Addicts are sometimes reluctant to self-congratulate, partly out of concern that they won’t be able to continue living up to their own expectations. But celebrating your recovery serves a number of valuable functions. Even years into recovery, celebrating reminds you where you were, how far you’ve come and how easy it is to fall back. When life gets stressful, or you’ve disappointed yourself or someone else, circling back to your recovery can be a reminder that you’ve faced bigger hurdles in the past and prevailed.
Tracking your recovery milestones is also an act of hope. Positive reinforcement works to cement what you’ve learned and give you faith in your ability to reach the next milestone. When you focus on one day at a time, it’s remarkable how quickly days of sobriety turn into years. If you’re in recovery from addiction, whether a day, a year or a decade, consider these five sober ways to raise a (non-alcoholic) toast to your extraordinary efforts to change your life:
#1 Celebrate Anniversaries and Milestones.
Just as addiction comes with its own set of rituals, so does recovery. In AA/NA, for example, different colored chips are used to commemorate important milestones such as one day, one month and one year of sobriety. Tracking your sobriety can help keep you honest in the event of relapse and may discourage you from going back “just this once” because you’ll start the clock over again or feel like a hypocrite for pretending the slip didn’t happen.

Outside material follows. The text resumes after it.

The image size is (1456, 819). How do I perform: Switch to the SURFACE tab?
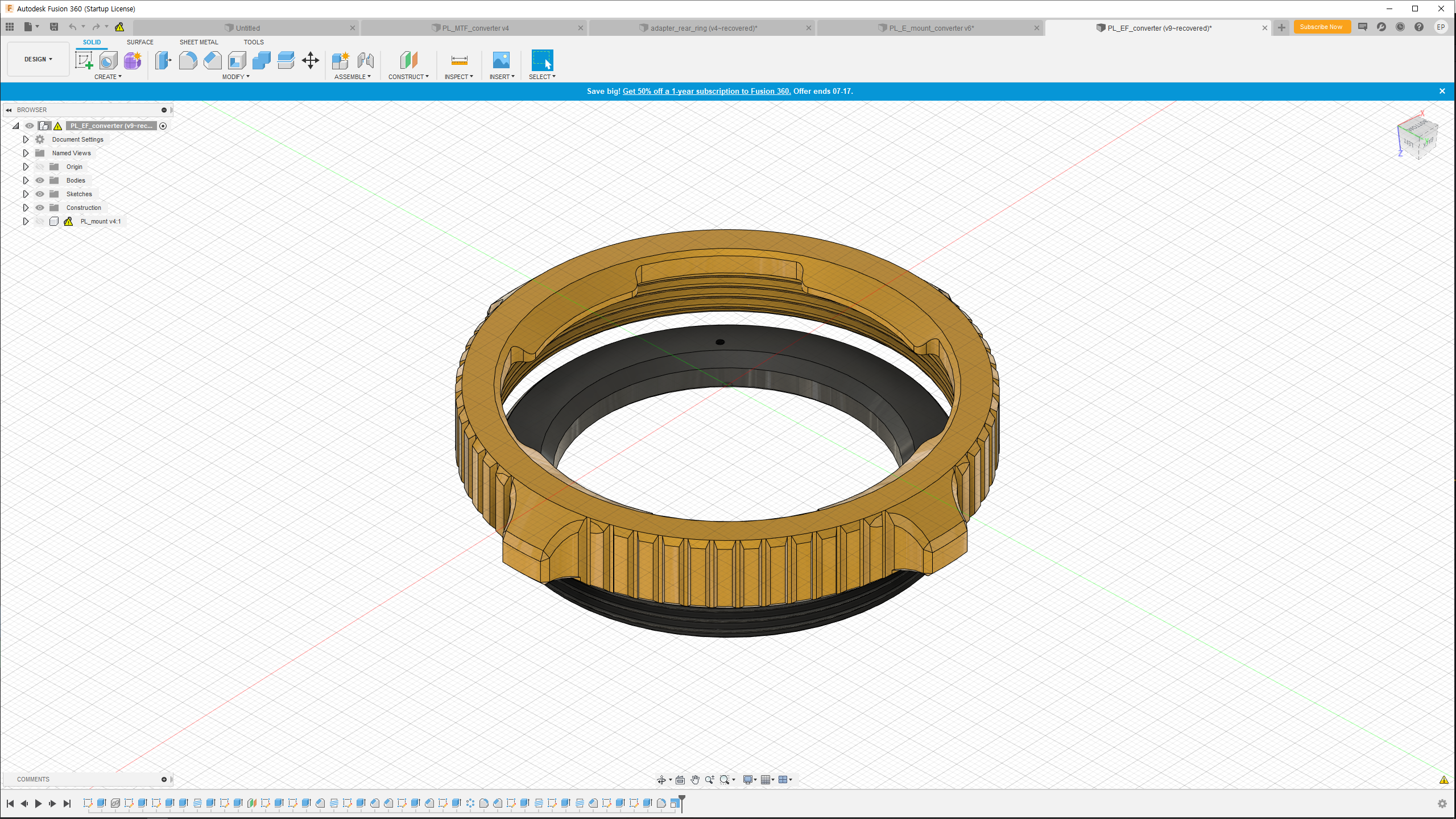(140, 42)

Celebrating anniversaries is also an important exercise in self-recognition. People win awards for their smarts and medals for their athletic prowess. It’s only right that recovering from a chronic, relapsing illness should be honored. Especially in early recovery, every moment of sobriety requires herculean effort and every day represents a series of hurdles being overcome. On days when you question whether you’re truly getting anywhere, the numbers are a concrete reminder that every day sober is a step in the right direction.
Not only is it good for you to take pride in your accomplishments, but it’s also beneficial for others to share in your joy and to find hope in your story. At a time when many feel that their attempts at sobriety are hopeless, they may hear of your success and find the motivation to say, “If you can do it, so can I.”
#2 Participate in Recovery Events.
While some people prefer a quiet celebration alone or with a close group of family and friends, others find solace in larger, public gatherings of fellow people in recovery. Universities, self-help support groups and other organizations sometimes schedule sobriety celebrations, some of which include picnics, concerts, games, barbeques, dances, educational workshops, guest speakers and other sober entertainment.
There are also national recovery events, especially during National Alcohol and Drug Addiction Recovery Month, where treatment providers, recovering addicts and loved ones come together from all around the country to celebrate recovery. If you can’t find a local event, recruit others in recovery or a local recovery-focused organization and lead the efforts to plan one.
#3 Treat Yourself.
Dieters who reach their weight-loss goals often treat themselves to a new outfit. The same strategy may also assist people in recovery. The reward for reaching a certain milestone may be a party with friends and family, or something more personal like a special outing you’ve been putting off or a vacation or gourmet meal. Perhaps it’s as simple as a new gadget or piece of clothing, or time set aside for quiet meditation or a cooking class. It doesn’t matter what it is, so long as it motivates you toward ongoing recovery.
#4 Start a Tradition.
By celebrating certain holidays each year, we create traditions. And traditions create memories and a sense of predictability that add meaning to our lives. On your sobriety anniversary, a great way to celebrate is starting a tradition of your own. Organize an annual run/walk/ride for your friends, family or support group, write a new entry in your journal or jot down a list of things you’re grateful for.
#5 Give Back.
Each sobriety milestone is an opportunity to acknowledge your own efforts as well as the people who helped you along the way. You can give back by volunteering at your child’s school or in the community, becoming a sponsor or sharing your story with people who are just starting out in recovery, whether at a self-help support group meeting, drug rehab center or elsewhere. Your efforts don’t have to be recovery-related, though many recovering addicts find this type of service particularly therapeutic and deeply rewarding.
Life throws plenty of curveballs. No one knows this better than an addict. That makes it that much more important to fully immerse yourself in the positive moments, none of which could happen without your recovery.